[WHAT THIS TASK INVOLVES] Check every line of the entries below for the word "Expand". Then give the number of lines that have it, with nothing added.
START TASK DATA
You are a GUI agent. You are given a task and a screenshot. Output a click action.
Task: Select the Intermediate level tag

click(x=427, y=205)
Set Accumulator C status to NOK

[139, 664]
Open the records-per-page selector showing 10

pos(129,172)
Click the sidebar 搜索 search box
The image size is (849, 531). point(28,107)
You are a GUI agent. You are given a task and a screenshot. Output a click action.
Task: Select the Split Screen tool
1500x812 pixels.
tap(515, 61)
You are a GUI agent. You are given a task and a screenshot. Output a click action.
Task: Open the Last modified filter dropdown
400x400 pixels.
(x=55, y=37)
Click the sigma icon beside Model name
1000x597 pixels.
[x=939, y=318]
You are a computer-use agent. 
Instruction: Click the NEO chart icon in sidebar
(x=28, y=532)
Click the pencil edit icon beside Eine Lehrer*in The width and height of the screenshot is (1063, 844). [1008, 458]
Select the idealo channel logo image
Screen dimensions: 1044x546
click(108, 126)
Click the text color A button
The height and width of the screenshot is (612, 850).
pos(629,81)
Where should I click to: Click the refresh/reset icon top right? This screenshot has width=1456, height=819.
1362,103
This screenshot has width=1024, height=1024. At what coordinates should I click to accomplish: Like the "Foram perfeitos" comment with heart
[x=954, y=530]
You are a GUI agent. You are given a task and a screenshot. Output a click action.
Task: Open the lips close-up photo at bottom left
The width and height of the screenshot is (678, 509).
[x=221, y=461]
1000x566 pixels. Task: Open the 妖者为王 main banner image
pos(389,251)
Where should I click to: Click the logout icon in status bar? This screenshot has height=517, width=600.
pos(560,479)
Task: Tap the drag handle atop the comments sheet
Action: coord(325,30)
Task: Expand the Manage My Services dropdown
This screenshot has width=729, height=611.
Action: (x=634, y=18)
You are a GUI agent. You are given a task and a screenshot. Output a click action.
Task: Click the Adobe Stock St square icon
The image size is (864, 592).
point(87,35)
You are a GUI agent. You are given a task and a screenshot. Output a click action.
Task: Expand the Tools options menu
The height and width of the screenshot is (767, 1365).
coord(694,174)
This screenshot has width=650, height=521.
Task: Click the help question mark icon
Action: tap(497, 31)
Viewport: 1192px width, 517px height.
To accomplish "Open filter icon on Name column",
END TASK DATA
[RESULT BELOW] 2